From the entries below, copy every line that has the word "Given".

Saved data entries
* * * * *
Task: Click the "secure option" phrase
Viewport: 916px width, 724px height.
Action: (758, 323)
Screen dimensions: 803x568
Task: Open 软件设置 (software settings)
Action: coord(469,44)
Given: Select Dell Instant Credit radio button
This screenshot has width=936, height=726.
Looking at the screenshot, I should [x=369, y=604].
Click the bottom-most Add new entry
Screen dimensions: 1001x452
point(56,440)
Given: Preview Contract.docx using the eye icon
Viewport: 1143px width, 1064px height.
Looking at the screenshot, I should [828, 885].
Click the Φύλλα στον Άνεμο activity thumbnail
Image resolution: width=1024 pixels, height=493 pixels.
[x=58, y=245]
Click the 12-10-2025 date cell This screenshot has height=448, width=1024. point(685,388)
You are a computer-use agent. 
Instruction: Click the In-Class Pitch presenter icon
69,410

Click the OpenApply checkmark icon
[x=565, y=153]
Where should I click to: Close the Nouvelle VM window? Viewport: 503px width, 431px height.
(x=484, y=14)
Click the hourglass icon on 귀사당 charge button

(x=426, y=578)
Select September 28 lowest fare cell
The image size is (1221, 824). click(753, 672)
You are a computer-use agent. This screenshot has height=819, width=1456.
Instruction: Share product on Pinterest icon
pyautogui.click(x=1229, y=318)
* * * * *
(Worked solution)
Given: Select Dell Instant Credit radio button
Given: Preview Contract.docx using the eye icon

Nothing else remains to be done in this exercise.